• SET PROBLEM: Return the lines of the entries word for word, starting at the line that contains "Click the From date field" and ending at the close of the entries. Leave the pictures out of your answer.

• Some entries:

(begin)

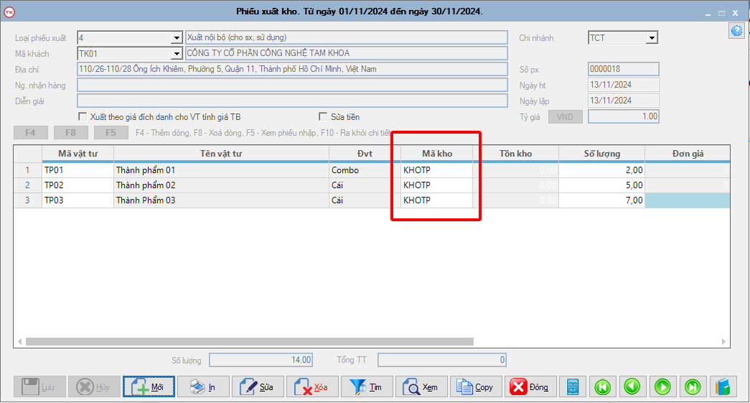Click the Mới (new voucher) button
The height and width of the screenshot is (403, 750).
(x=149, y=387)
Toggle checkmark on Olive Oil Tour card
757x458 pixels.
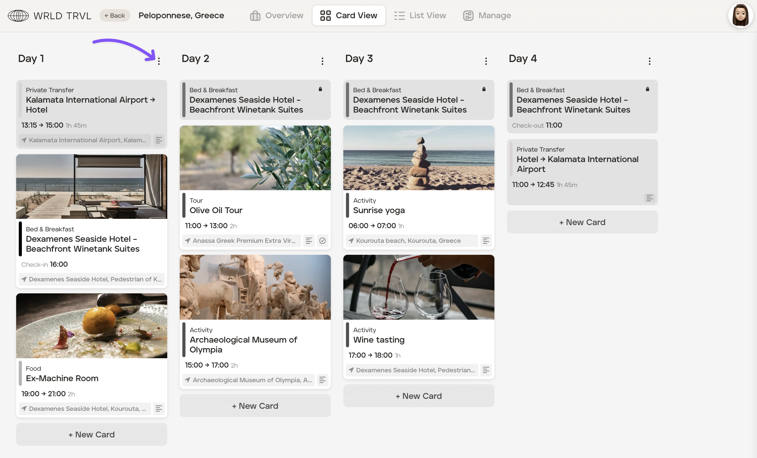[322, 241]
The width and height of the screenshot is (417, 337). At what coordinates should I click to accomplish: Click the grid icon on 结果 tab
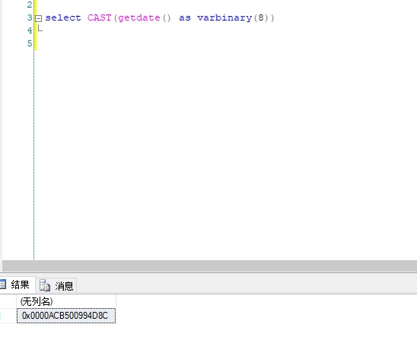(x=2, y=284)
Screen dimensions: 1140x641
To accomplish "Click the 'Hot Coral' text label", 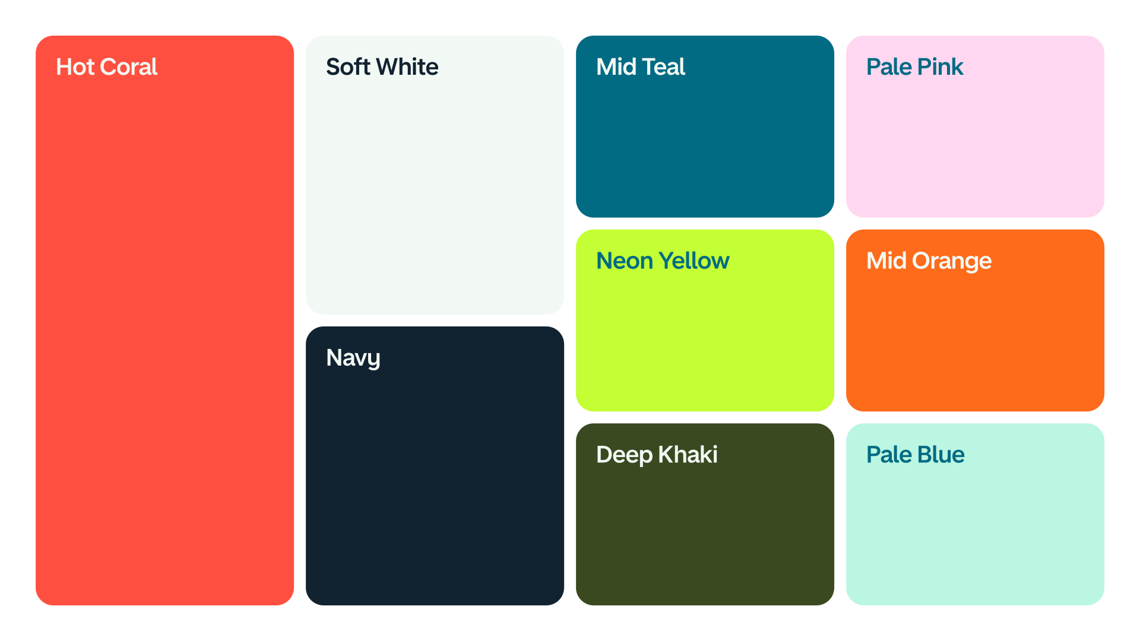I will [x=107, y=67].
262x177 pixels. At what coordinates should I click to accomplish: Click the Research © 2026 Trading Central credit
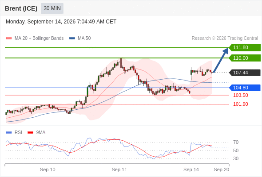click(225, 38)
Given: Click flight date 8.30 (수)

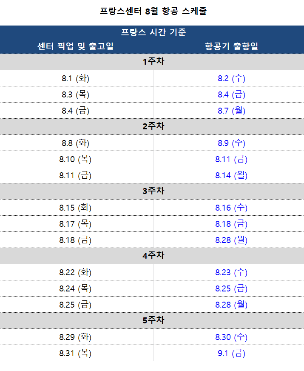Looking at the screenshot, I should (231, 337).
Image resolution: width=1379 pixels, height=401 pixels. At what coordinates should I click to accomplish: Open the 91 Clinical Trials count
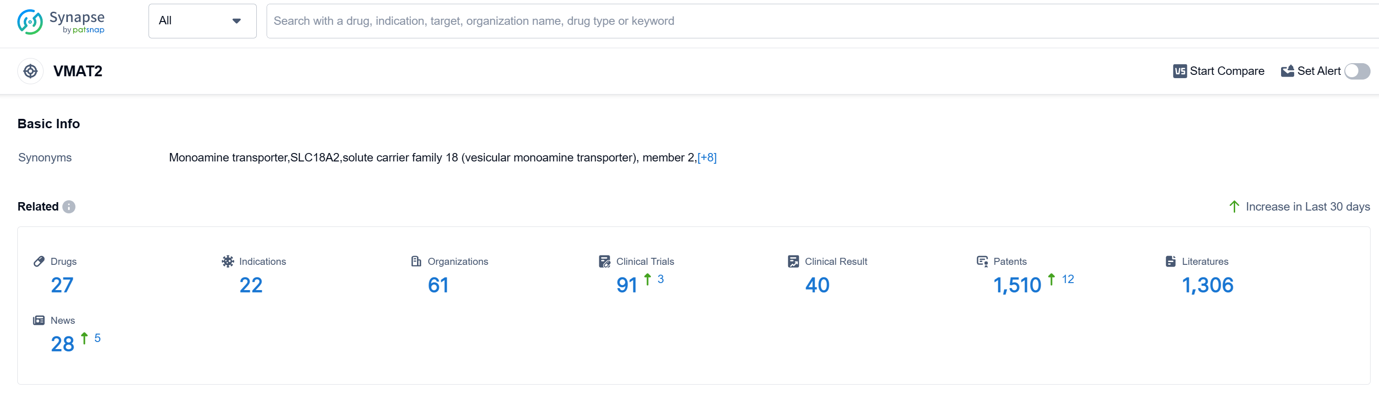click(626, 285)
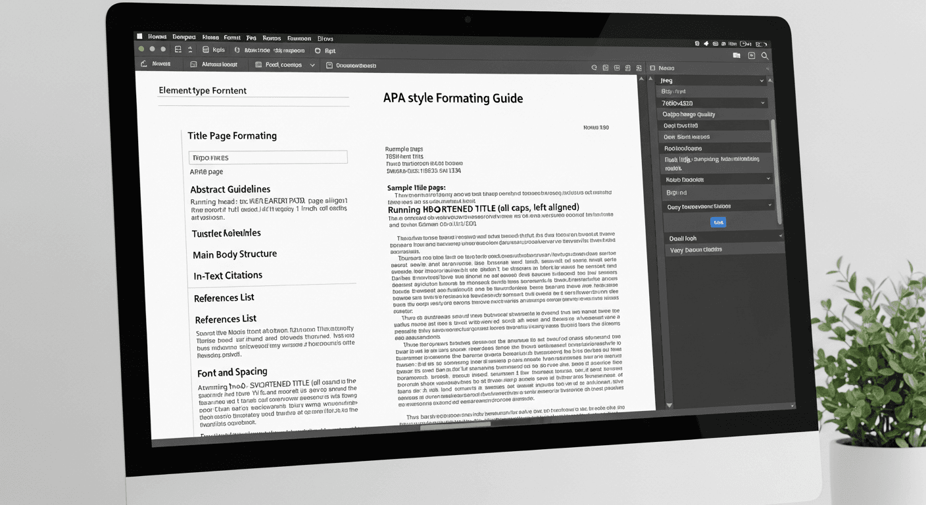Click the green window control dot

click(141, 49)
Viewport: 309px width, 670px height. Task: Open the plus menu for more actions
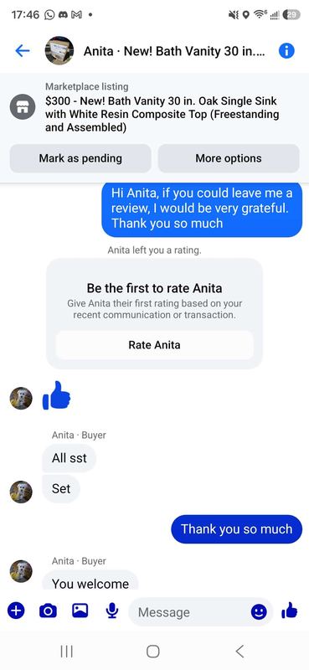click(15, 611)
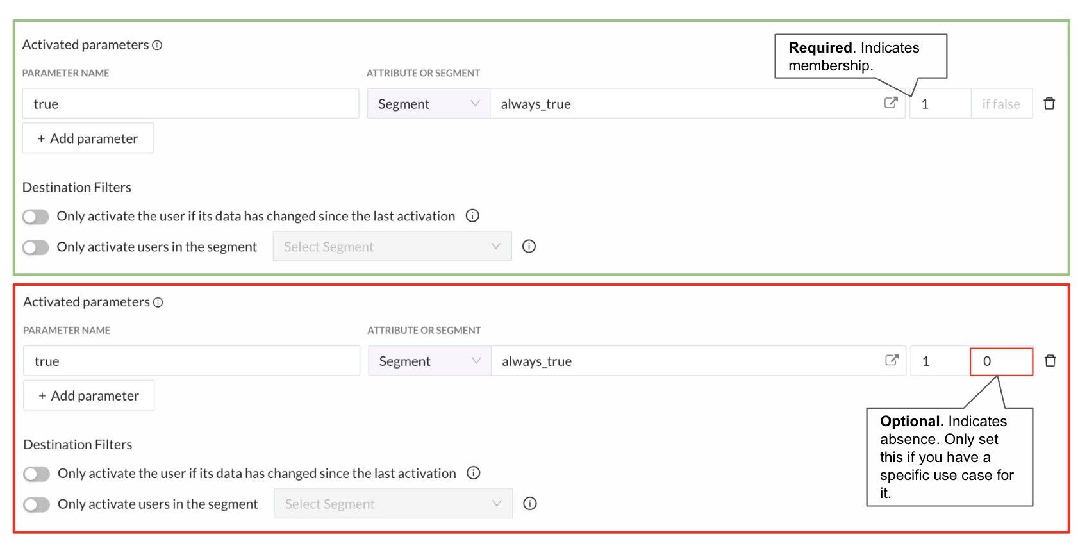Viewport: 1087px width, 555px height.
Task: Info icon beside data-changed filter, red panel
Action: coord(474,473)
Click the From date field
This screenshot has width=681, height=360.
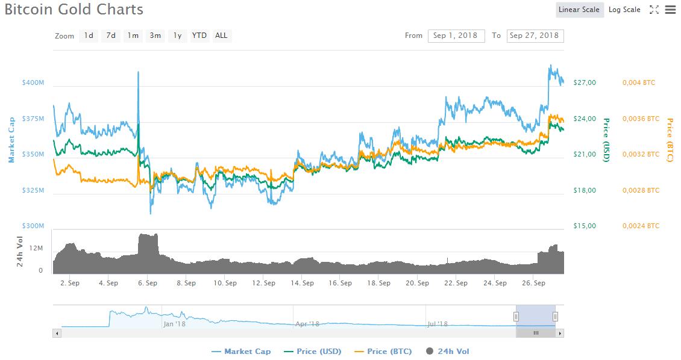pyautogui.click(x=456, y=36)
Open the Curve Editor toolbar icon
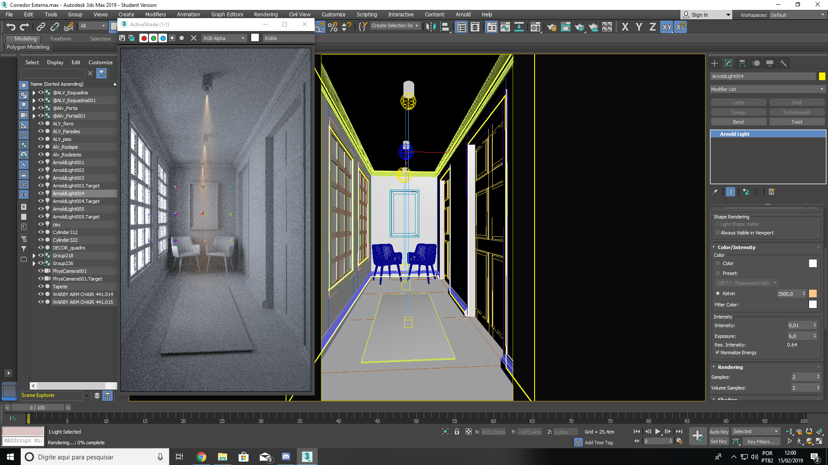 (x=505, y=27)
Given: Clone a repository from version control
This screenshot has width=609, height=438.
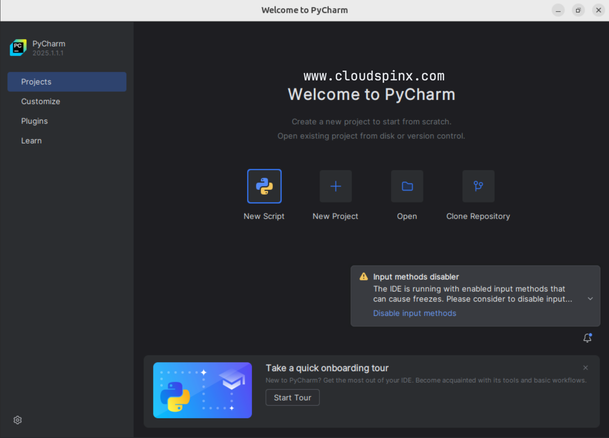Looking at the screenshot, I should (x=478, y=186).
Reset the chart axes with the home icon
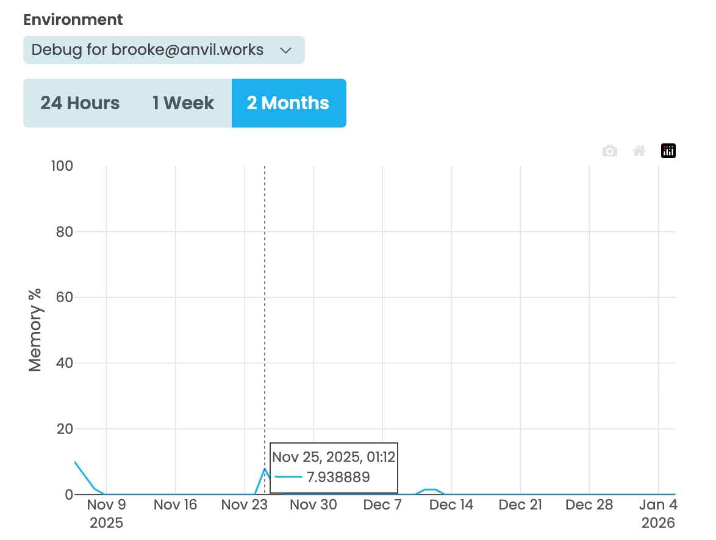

(end)

• RESULT:
Click the From date field
This screenshot has width=681, height=360.
pyautogui.click(x=456, y=36)
Open the Curve Editor toolbar icon
 (x=505, y=27)
Given: Clone a repository from version control
This screenshot has width=609, height=438.
Looking at the screenshot, I should (x=478, y=186).
Reset the chart axes with the home icon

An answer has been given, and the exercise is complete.